A March for Science took place on 22 April 2017. From speaking with members at the 2017 Aquatic Sciences Meeting, we know that many of you planned to participate in the March. The March grew from concerns about attempts to silence science in the United States. While the main march took place in Washington, D.C., >360 satellite events were held across the U.S. and the globe. As the ASLO Public Policy Committee noted in their 20 January letter “We need to step up our efforts at a bottom-up approach to making sure science has its place in policymaking decisions.” We believe the March for Science provided an unprecedented opportunity for our members across the globe to show support for science and its role in society. The core principles of the March are:
- Science serves the common good. Science is a process, not a product — a tool of discovery that allows us to constantly expand and revise our knowledge of the universe.
- Cutting-edge science education. We support science education that teaches children and adults to think critically, ask questions, and evaluate truth based on the weight of evidence.
- Open and honest science communication and inclusive public outreach. Gag rules on scientists in government and environmental organizations impede access to information that is a public right.
- Diversity and Inclusion in STEM. Our scientific community is best served by including voices and contributions from people of all identities and backgrounds.
- Evidence-based policy and regulations in the public interest. Political decision-making that affects the lives of Americans and the world at large should make use of peer-reviewed evidence and scientific consensus, not personal whims and decrees.
- Funding for scientific research and its applications. De-funding and hiring freezes in the sciences are against any country’s best interests.

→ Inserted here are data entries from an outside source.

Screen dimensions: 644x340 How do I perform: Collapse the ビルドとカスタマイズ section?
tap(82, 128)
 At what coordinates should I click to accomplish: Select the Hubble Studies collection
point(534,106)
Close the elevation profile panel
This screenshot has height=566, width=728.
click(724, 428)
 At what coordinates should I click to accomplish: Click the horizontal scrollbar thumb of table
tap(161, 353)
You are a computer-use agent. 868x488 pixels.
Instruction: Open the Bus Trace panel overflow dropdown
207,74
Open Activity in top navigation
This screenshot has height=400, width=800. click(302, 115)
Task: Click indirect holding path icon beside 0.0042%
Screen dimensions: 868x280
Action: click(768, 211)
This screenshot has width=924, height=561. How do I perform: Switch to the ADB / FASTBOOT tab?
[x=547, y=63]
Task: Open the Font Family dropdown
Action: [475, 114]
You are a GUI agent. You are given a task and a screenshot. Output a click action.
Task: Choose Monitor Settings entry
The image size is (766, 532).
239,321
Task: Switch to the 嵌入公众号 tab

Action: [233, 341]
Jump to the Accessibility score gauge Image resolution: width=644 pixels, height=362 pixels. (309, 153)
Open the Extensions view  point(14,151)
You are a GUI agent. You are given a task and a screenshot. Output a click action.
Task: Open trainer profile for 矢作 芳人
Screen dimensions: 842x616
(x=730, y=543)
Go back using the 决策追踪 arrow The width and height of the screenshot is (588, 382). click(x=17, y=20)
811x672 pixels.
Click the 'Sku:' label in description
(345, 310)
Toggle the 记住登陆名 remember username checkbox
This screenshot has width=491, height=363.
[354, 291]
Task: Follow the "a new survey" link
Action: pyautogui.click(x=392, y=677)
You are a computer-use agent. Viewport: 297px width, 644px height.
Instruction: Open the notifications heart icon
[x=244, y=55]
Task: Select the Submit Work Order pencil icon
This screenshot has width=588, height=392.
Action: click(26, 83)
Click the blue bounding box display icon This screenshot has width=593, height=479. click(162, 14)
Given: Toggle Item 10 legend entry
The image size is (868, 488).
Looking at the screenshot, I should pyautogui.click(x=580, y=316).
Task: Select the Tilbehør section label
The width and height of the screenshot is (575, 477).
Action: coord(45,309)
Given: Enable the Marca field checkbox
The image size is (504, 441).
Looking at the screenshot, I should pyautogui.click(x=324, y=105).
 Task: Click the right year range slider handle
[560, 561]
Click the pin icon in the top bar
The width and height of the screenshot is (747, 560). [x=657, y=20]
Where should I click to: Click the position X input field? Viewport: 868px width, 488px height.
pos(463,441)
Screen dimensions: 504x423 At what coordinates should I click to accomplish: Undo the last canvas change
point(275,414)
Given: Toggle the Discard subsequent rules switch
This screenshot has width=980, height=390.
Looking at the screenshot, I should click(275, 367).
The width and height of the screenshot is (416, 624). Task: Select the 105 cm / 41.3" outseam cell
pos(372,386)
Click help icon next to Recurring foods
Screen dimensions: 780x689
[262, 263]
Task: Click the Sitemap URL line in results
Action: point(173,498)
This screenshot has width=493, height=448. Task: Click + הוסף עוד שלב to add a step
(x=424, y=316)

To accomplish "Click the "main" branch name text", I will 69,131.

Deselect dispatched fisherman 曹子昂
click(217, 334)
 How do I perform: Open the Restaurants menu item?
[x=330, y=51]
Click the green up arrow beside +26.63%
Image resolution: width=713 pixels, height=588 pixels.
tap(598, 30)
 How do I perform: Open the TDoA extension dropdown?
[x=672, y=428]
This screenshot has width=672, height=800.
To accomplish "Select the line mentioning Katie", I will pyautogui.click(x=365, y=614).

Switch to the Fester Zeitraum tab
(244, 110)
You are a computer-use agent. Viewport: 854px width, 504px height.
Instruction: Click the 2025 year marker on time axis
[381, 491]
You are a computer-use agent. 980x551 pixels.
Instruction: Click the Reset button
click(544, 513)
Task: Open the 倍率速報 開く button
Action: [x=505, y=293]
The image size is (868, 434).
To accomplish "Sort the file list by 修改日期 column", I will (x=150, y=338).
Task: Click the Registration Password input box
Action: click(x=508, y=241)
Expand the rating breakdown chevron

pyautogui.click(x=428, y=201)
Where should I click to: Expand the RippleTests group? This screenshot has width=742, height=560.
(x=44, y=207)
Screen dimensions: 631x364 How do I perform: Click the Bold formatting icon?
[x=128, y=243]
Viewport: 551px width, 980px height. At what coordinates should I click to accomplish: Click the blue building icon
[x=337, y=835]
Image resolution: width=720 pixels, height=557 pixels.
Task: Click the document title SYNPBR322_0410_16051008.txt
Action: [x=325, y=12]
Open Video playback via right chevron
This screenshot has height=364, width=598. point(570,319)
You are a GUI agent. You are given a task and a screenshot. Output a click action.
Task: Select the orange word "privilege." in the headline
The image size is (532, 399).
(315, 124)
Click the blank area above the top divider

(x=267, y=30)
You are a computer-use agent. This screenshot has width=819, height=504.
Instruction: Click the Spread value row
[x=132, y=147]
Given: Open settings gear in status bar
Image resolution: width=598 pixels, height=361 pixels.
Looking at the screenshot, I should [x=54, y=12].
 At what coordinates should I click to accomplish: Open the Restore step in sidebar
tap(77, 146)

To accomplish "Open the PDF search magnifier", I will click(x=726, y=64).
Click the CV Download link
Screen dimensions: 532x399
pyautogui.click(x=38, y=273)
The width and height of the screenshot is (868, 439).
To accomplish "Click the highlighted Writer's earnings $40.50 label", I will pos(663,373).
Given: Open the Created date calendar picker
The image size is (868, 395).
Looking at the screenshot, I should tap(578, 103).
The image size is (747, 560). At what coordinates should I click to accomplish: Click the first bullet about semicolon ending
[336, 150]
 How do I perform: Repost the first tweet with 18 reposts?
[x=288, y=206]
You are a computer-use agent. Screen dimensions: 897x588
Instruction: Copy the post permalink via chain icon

On 26 February, the ASLO Board of Directors voted to endorse the March for Science. ASLO’s endorsement is based on the principles of the March as summarized above. As stated in ASLO’s policy on policy, ASLO does not engage in partisan politics. Standing up for science – as a process and an input to policy – should not be a partisan issue, either in perception or reality. Attacks on science have come from all parts of the political spectrum. Similarly, attacks on science have not been limited to the United States; Canada, Australia and others have also seen attempts to muzzle scientists and dismantle research programs in recent years. With its many satellite marches, we believe the March for Science provided an opportunity for the ASLO community to stand with our colleagues from other disciplines and stand up for science. As we said in January, facts don’t speak for themselves; we must speak for them. We also need to stand up for them and the process through which we make scientific discoveries.